[Extracted records]
>>>
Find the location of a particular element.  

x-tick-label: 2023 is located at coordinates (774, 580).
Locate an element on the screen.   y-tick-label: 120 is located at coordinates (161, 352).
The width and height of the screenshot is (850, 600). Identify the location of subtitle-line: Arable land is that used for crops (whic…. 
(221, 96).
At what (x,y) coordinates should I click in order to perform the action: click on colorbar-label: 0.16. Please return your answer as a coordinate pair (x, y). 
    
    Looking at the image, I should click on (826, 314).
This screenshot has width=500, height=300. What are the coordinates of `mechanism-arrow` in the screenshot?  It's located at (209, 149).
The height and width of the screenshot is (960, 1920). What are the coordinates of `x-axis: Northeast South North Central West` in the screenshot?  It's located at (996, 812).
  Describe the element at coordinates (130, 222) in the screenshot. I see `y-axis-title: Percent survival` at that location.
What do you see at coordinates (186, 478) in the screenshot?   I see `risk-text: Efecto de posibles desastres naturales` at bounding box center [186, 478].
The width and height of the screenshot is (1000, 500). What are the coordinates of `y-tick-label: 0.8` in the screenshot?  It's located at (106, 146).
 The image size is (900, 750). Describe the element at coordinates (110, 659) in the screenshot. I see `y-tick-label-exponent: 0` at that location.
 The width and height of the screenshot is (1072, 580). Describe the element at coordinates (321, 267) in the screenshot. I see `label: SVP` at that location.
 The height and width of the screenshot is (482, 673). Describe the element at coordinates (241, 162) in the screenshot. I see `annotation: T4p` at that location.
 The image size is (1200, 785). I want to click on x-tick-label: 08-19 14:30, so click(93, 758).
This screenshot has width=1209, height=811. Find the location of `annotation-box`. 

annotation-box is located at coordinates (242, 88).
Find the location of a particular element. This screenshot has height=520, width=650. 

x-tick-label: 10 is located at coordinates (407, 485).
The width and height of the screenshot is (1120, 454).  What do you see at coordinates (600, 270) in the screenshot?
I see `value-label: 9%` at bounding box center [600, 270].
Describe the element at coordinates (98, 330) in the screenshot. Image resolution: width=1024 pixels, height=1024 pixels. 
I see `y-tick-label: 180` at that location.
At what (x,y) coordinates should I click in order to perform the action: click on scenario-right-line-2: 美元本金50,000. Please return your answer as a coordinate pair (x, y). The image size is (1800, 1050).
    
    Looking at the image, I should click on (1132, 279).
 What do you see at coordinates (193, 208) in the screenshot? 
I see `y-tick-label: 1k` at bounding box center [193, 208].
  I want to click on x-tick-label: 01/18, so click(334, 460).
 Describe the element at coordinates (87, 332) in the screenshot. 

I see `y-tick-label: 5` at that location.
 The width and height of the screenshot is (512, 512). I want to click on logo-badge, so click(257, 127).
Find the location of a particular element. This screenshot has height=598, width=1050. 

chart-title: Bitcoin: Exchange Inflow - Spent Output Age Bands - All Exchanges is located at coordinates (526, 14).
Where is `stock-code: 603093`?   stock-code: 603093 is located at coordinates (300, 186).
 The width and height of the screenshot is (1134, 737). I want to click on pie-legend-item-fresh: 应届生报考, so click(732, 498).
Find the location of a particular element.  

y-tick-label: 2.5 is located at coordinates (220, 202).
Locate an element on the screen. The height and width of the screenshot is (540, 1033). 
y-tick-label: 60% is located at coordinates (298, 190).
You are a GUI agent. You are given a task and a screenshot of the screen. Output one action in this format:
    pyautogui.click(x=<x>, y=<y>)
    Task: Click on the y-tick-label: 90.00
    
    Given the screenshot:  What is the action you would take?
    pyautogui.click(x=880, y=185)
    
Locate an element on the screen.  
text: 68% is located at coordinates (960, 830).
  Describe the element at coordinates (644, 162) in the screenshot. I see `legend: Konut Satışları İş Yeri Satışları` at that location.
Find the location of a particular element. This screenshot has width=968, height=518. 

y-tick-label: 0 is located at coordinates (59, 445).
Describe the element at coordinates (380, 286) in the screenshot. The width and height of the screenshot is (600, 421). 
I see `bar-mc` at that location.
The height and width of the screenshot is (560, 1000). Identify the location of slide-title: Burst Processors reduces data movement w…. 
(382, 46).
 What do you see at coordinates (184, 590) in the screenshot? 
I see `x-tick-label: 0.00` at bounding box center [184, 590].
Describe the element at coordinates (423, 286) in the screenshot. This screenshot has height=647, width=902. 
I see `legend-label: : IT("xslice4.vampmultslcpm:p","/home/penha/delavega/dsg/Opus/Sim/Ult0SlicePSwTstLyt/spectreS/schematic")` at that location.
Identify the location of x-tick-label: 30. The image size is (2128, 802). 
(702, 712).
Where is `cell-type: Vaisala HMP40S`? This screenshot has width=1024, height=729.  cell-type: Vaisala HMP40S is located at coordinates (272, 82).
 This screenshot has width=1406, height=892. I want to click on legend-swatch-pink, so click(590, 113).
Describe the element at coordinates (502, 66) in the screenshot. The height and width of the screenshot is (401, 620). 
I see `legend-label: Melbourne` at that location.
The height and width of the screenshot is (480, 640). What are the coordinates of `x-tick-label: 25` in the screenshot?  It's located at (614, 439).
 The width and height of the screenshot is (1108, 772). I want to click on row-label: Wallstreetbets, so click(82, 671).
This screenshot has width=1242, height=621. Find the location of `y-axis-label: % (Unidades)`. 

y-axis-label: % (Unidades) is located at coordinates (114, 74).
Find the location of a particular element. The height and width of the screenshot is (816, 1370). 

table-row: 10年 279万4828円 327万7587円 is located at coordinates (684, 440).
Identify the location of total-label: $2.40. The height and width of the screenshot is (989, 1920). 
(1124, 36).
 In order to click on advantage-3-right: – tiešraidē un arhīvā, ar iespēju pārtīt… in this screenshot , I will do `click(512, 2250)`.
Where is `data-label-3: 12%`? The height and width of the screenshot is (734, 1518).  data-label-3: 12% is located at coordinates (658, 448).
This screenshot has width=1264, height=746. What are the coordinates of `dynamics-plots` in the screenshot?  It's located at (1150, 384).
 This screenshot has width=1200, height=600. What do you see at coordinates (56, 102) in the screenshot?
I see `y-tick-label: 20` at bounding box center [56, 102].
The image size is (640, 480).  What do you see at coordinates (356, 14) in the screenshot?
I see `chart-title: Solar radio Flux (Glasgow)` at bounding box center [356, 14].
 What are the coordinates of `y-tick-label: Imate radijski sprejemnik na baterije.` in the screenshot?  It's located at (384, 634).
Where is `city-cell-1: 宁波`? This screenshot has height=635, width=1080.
<<<
» **INSTRUCTIONS TO FOLLOW**: Starting at the line that contains "Describe the element at coordinates (87, 332)" and ending at the line that contains "pyautogui.click(x=880, y=185)", write out those lines again, substituting "specific element" for "particular element" and keeping everything else unchanged.

» **YOUR SOLUTION**:
 Describe the element at coordinates (87, 332) in the screenshot. 

I see `y-tick-label: 5` at that location.
 The width and height of the screenshot is (512, 512). I want to click on logo-badge, so click(257, 127).
Find the location of a specific element. This screenshot has height=598, width=1050. 

chart-title: Bitcoin: Exchange Inflow - Spent Output Age Bands - All Exchanges is located at coordinates (526, 14).
Where is `stock-code: 603093`?   stock-code: 603093 is located at coordinates (300, 186).
 The width and height of the screenshot is (1134, 737). I want to click on pie-legend-item-fresh: 应届生报考, so click(732, 498).
Find the location of a specific element.  

y-tick-label: 2.5 is located at coordinates (220, 202).
Locate an element on the screen. The height and width of the screenshot is (540, 1033). 
y-tick-label: 60% is located at coordinates (298, 190).
You are a GUI agent. You are given a task and a screenshot of the screen. Output one action in this format:
    pyautogui.click(x=<x>, y=<y>)
    Task: Click on the y-tick-label: 90.00
    
    Given the screenshot:  What is the action you would take?
    pyautogui.click(x=880, y=185)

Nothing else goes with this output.